5. King Ferdinand Agave (Agave nickelsiae syn. Agave ferdinandi regis) Native to Coahuila, Mexico

The resemblance of this agave to Queen Victoria agave is unmistakable, as both have dark green leaves, similar white margins and sharp terminal tips. At one point, it was thought that King Ferdinand agave was a naturally occurring hybrid of Agave victoria-reginae; however, this is no longer considered to be true. Its unusual shape and open rosette form make it look great planted singly in containers.

Where it will grow: Hardy to 10 degrees Fahrenheit, or minus 12 degrees Celsius (Zone 8)
Light requirement: Full sun
Mature size: 1 foot to 2 feet tall and wide

6. Agave Lophantha (Agave lophantha) Native to the Rio Grande area of Texas and adjoining Veracruz, Mexico

The leaves of this succulent are a lush green color, with curved maroon teeth along the edges. The center of the leaves often has a lighter stripe that runs the length. There are several varieties of Agave lophantha, including ‘Quadricolor’, which has yellow margins on bright green leaves. Plant it with other succulents for maximum effect.

Where it will grow: Hardy to 10 degrees Fahrenheit, or minus 12 degrees Celsius (Zone 8)
Light requirement: Full sun to light shade
Mature size: 1 foot to 2 feet tall and wide

agave

Noelle Johnson Landscape Consulting, original photo on Houzz

7. Artichoke Agave (Agave parryi var. truncata) Native to central Mexico, including Durango

Wide blue-gray leaves with maroon spines bear a striking resemblance to artichoke leaves, hence this Mexican native’s common name. Prized by many for its beauty, artichoke agave is a popular choice for container gardening, whether used in rows of three in a long, narrow container or singly in a modern pot. It does produce a few offsets, which can be used elsewhere in the garden or given to friends.

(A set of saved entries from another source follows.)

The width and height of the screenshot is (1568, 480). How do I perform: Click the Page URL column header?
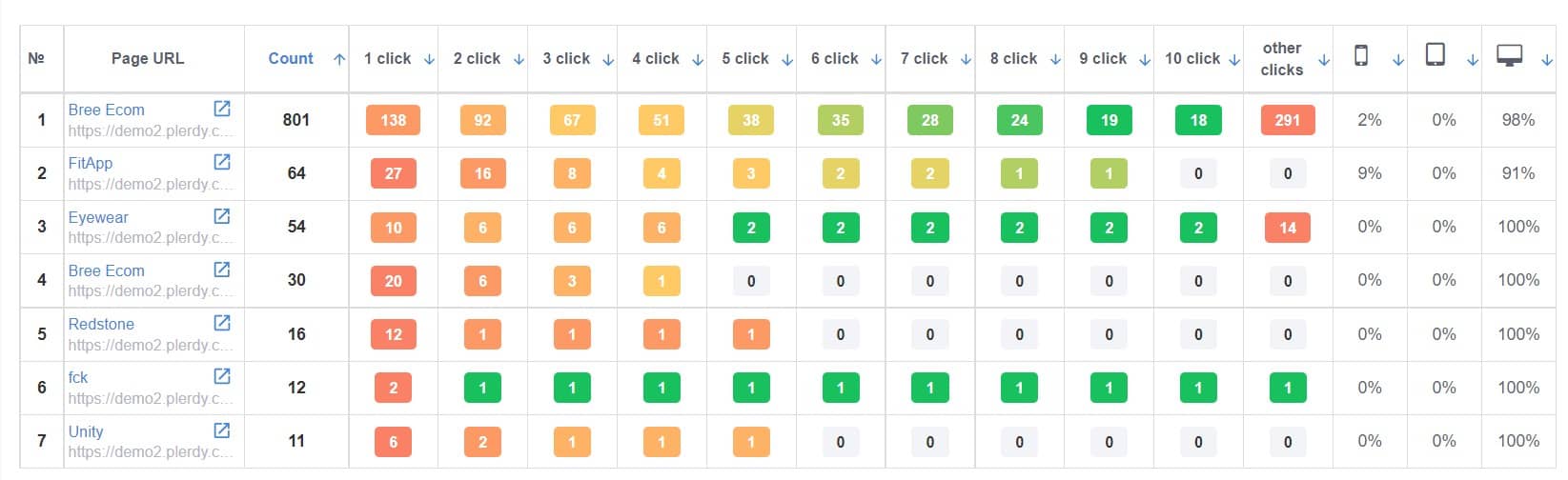(x=148, y=58)
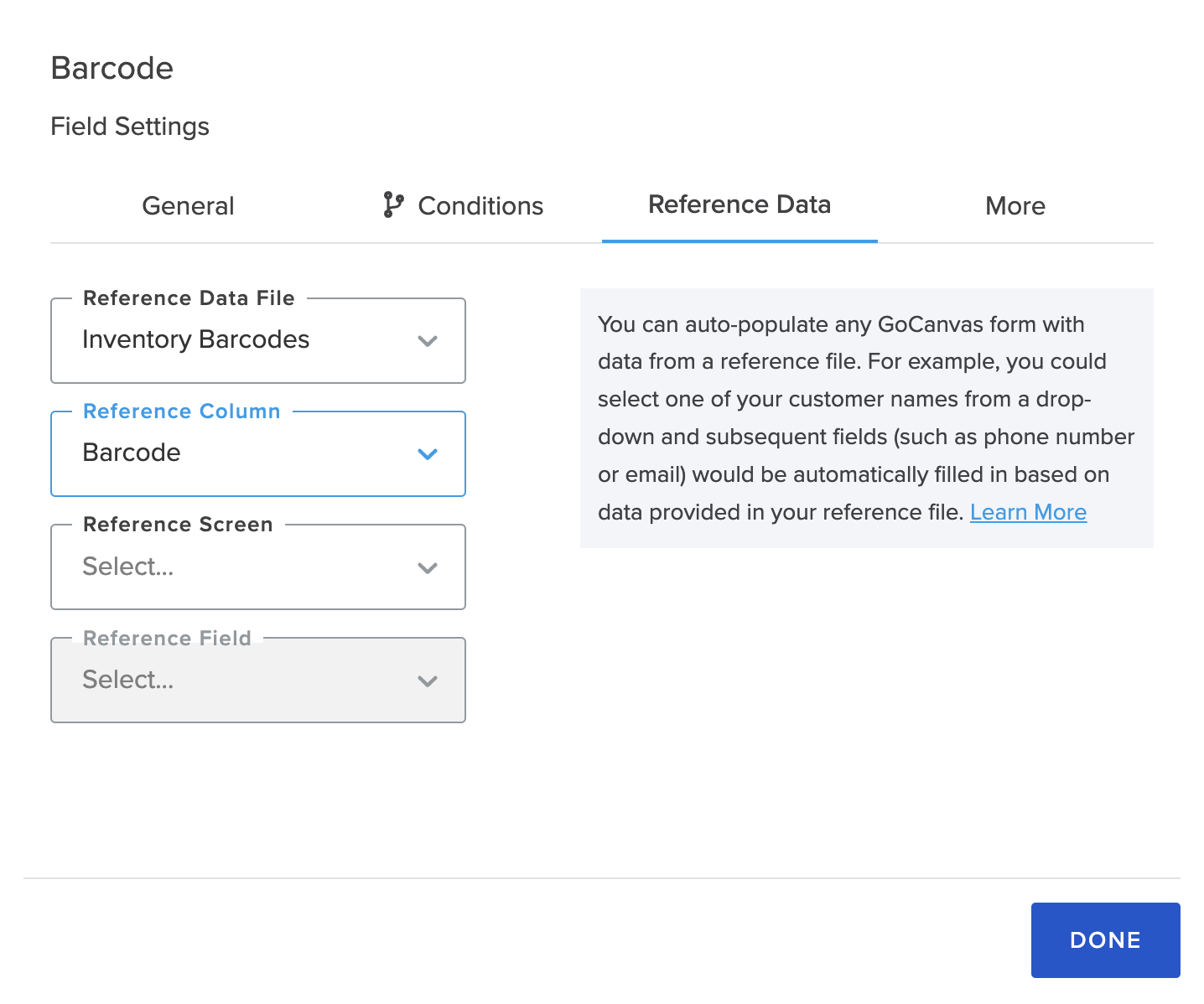Image resolution: width=1204 pixels, height=1004 pixels.
Task: Click the Field Settings subtitle
Action: pos(130,127)
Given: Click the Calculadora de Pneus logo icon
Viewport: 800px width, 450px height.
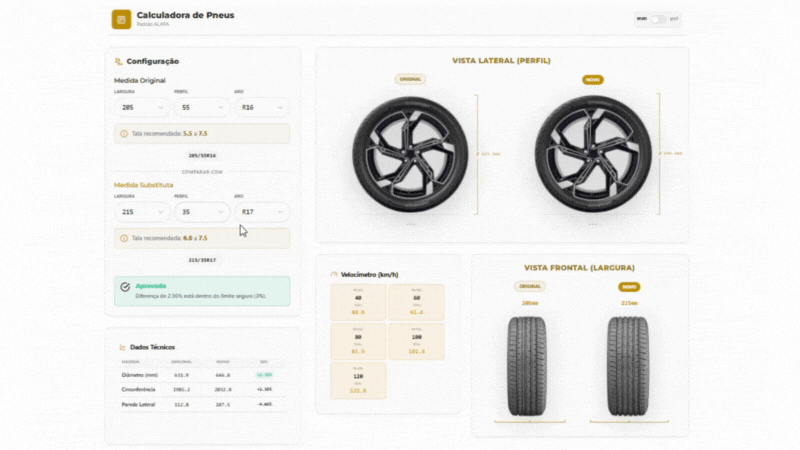Looking at the screenshot, I should pyautogui.click(x=121, y=19).
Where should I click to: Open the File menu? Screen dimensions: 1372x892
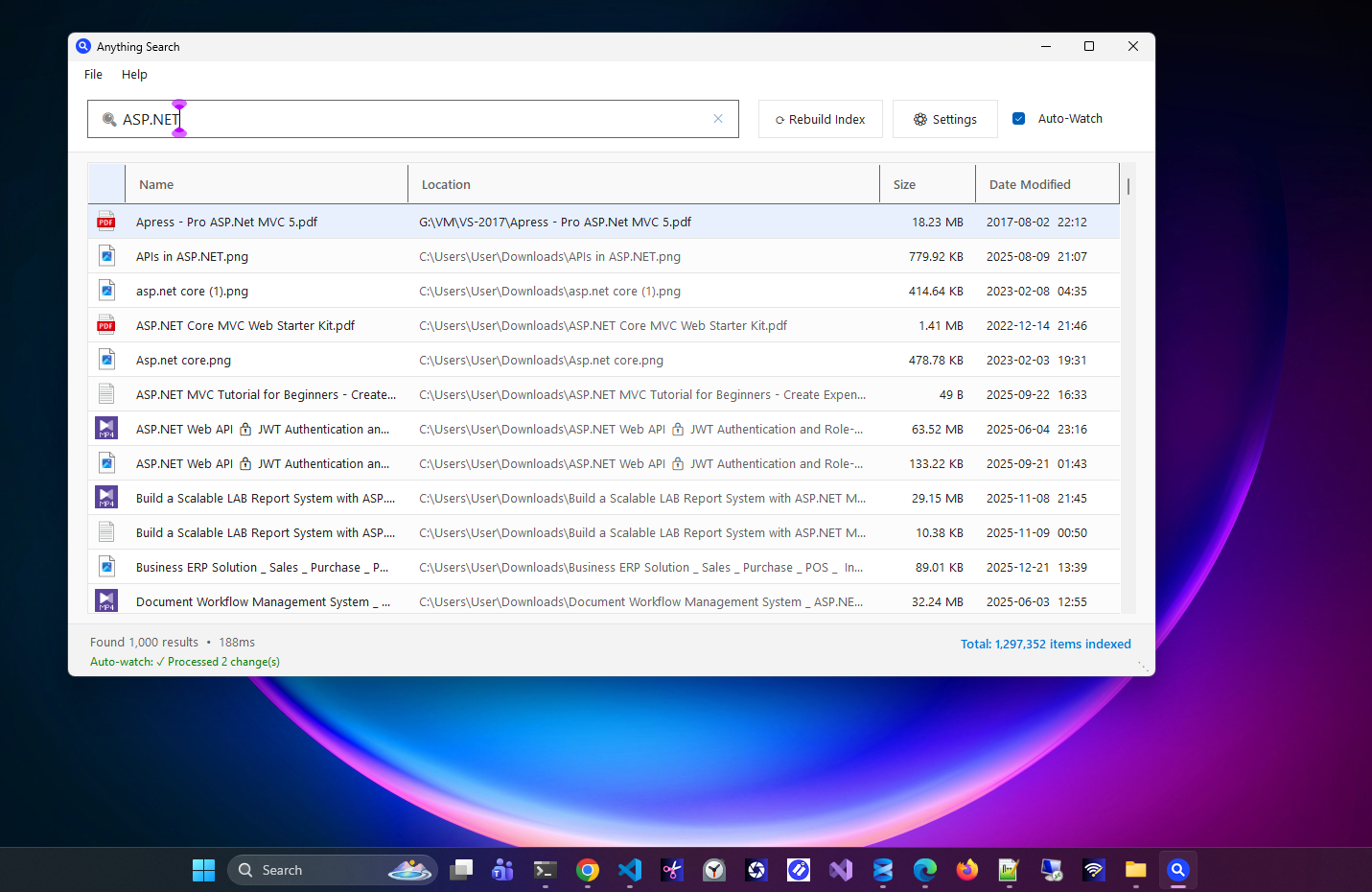coord(92,74)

Where it will grow: Hardy to 10 degrees Fahrenheit, or minus 12 degrees Celsius (Zone 8)
Light requirement: Full, reflected sun or filtered shade
Mature size: 3 feet tall and wide

8. Twin-Flowered Agave (Agave geminiflora) Native to Nayarit, Mexico

The finely textured leaves of this bright green agave set it apart from most other species. Twin-flowered agave tolerates a range of exposures, from full reflected sun all the way to full shade, which makes it an asset in most situations.

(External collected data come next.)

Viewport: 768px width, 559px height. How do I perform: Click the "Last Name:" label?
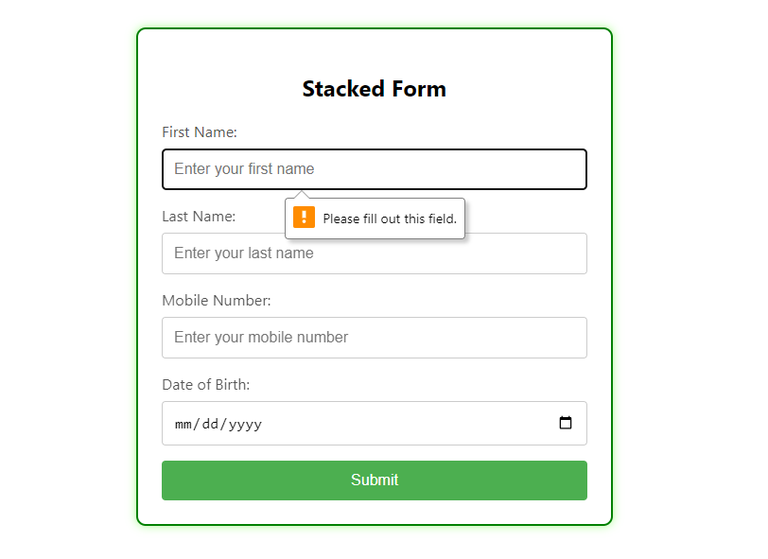[x=199, y=216]
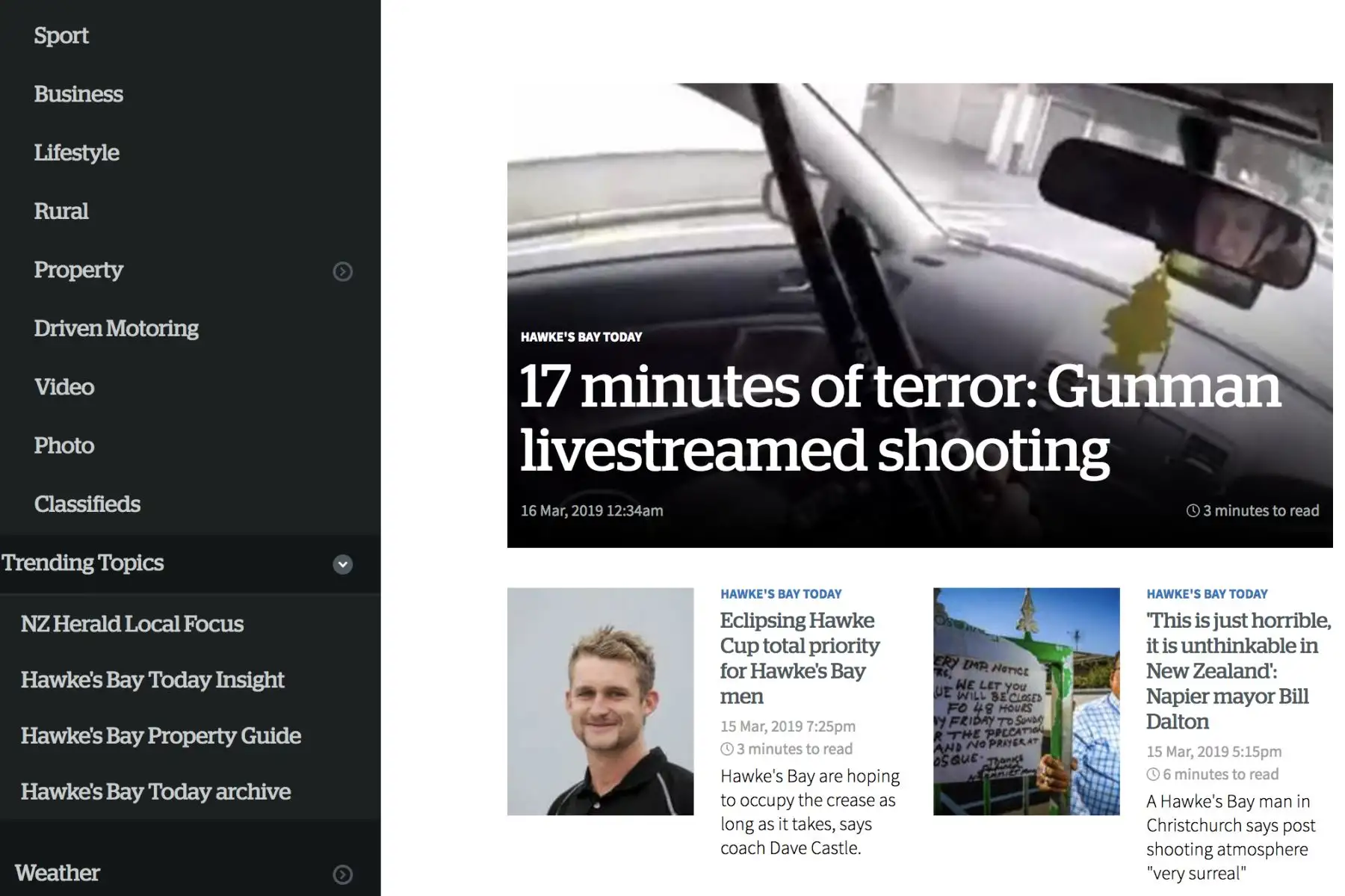Screen dimensions: 1345x896
Task: Visit Hawke's Bay Property Guide
Action: coord(161,736)
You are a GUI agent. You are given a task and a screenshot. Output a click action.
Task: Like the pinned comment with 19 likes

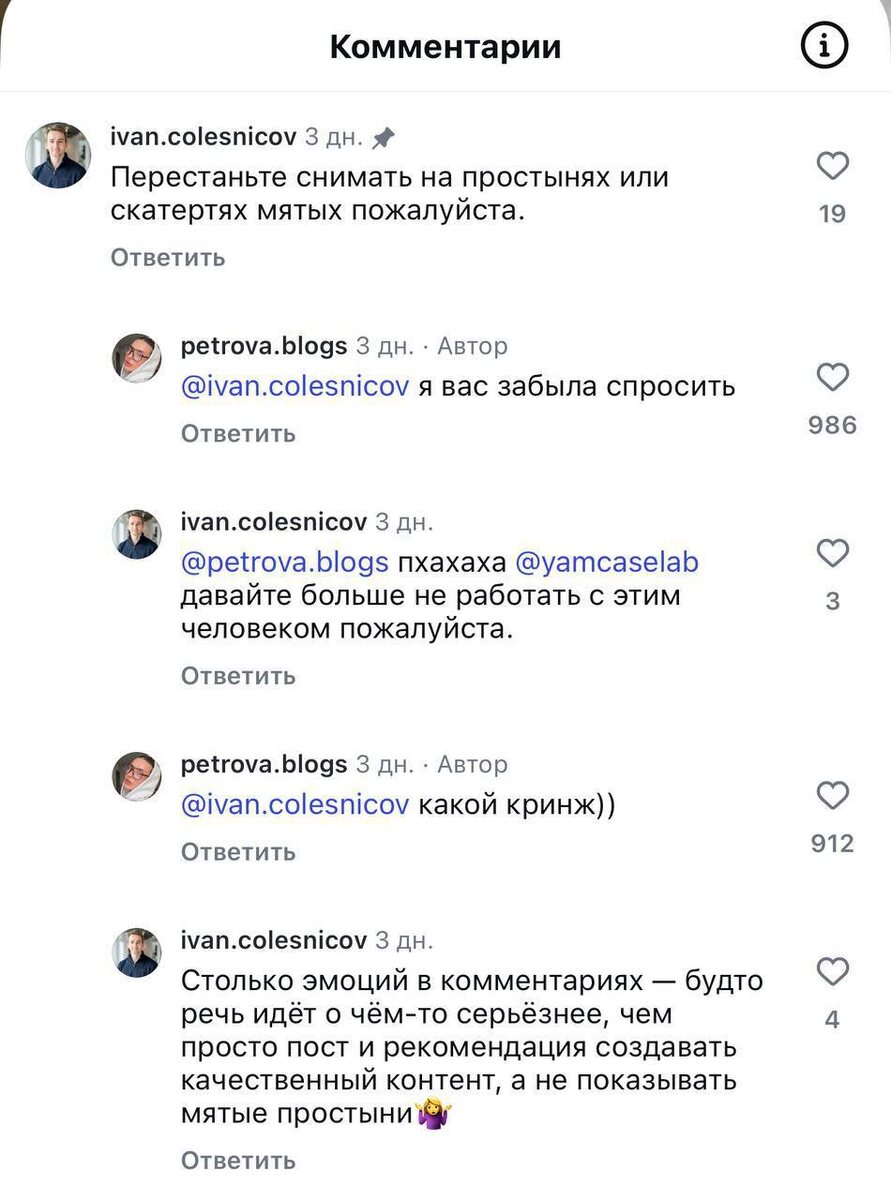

Where it will grow: Hardy to 15 degrees Fahrenheit, or minus 9.4 degrees Celsius (Zone 8)
Light requirement: Full reflected sun to full shade
Mature size: 3 feet tall and wide

agave
Noelle Johnson Landscape Consulting, original photo on Houzz

9. Mescal Ceniza (Agave colorata) Native to Sonora, Mexico

The decorative leaves of this midsize agave species are loaded with interesting features, including well-defined imprinted patterns and deeply toothed edges, which add a wavy texture to the landscape. Mescal ceniza’s blue-gray color adds a visually cooling element to hot outdoor spaces.

Related: Cool Down With a New Ceiling Fan

Where it will grow: Hardy to 15 degrees Fahrenheit, or minus 9.4 degrees Celsius (Zone 8)
Light requirement: Full sun
Mature size: 2 feet tall and wide

10. Queen Victoria Agave (Agave victoria-reginae) Native to the Chihuahuan Desert region of Mexico

Often described as the most beautiful agave, this one, named after Queen Victoria, lives up to its queenly name with dark green coloring and vibrant white markings. The tight rosette shape and smooth leaf edges that terminate into a single spike add to Queen Victoria’s visual appeal.

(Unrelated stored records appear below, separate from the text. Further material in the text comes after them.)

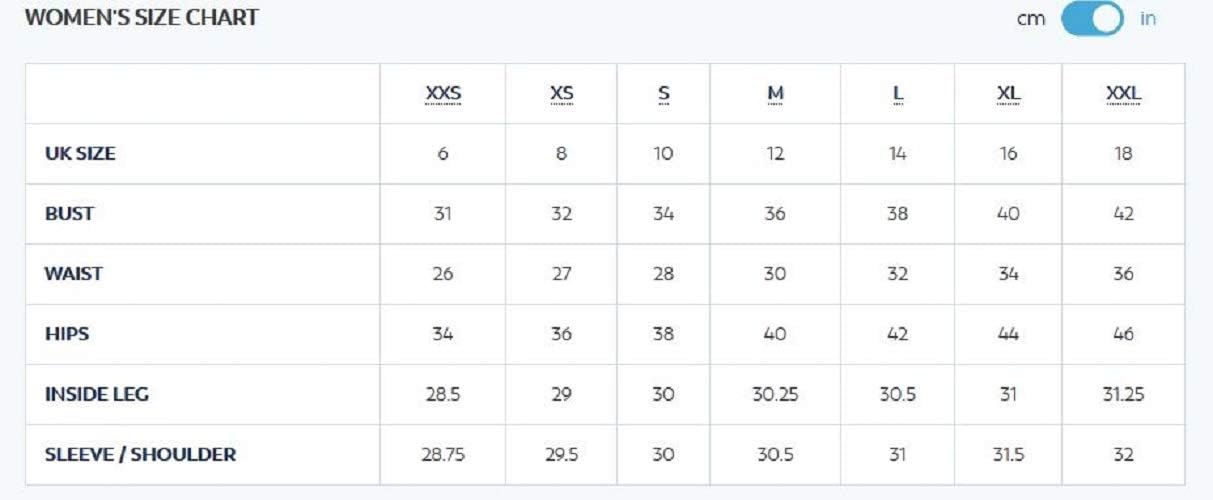Click the WAIST row label
The width and height of the screenshot is (1213, 500).
73,274
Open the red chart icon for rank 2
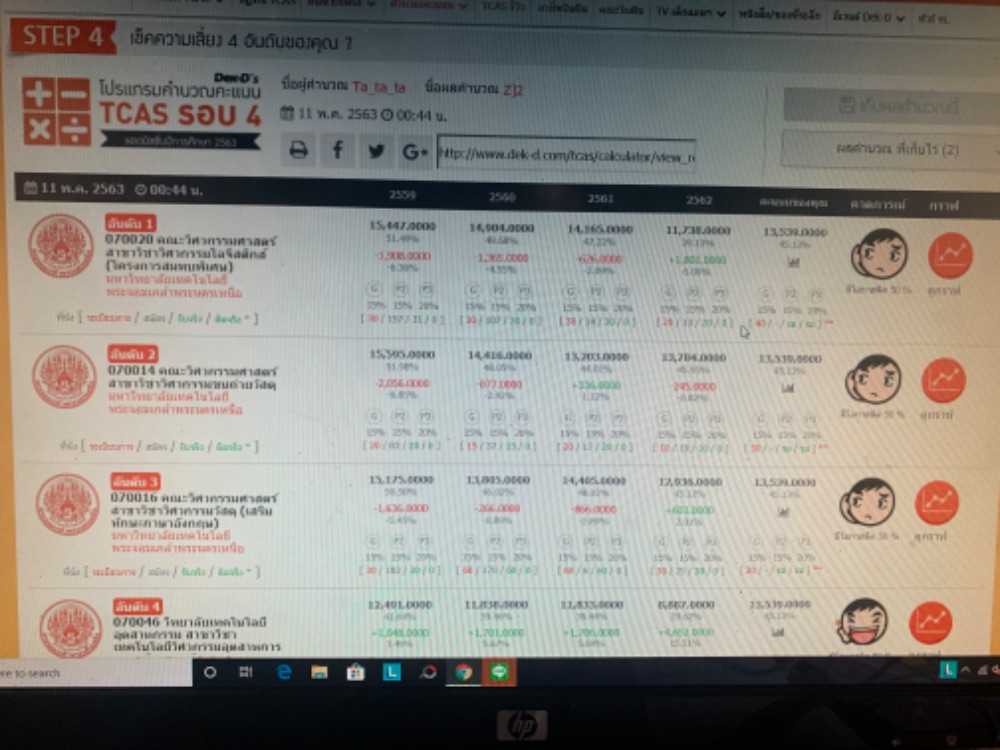Image resolution: width=1000 pixels, height=750 pixels. (x=943, y=380)
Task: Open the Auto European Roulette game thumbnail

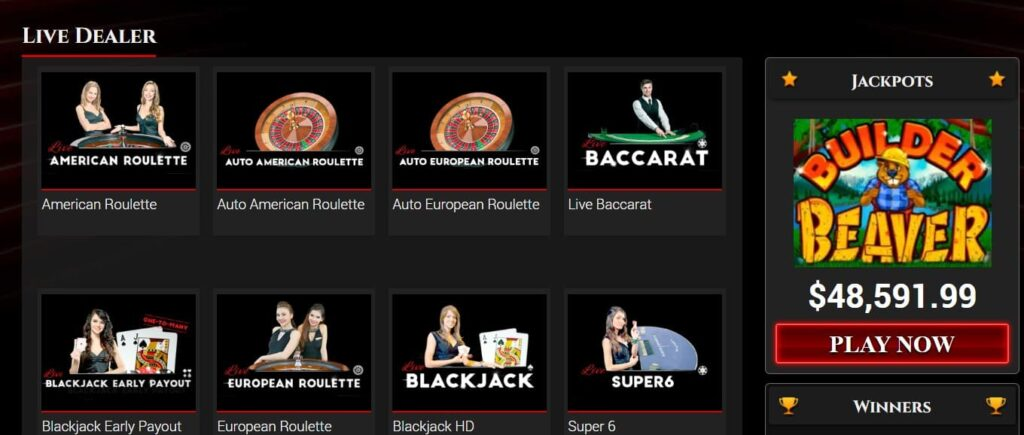Action: click(x=469, y=130)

Where it will grow: Hardy to 10 degrees Fahrenheit, or minus 12 degrees Celsius (Zone 8) Light requirement: Full sun Mature size: 18 inches tall and wide

Agave growing tips:
• First select a pot, with a drainage hole, that is a little larger than the root ball, as agaves do better when their roots are slightly crowded. No saucer is needed, and is in fact discouraged, as sitting water can lead to overly moist soil.
• All agaves require well-drained soil, which can be created using one part compost, one part sand and one part perlite or pumice.
• Water when the top two-thirds of the soil has dried out. Water deeply, until water runs out the bottom. Watering should be done weekly in summer when temperatures are above 100 degrees Fahrenheit and very little in winter.
• Fertilize once a month during the growing season, which is typically late spring and summer.
• Repot every three years or so once the roots have little soil left to grow in.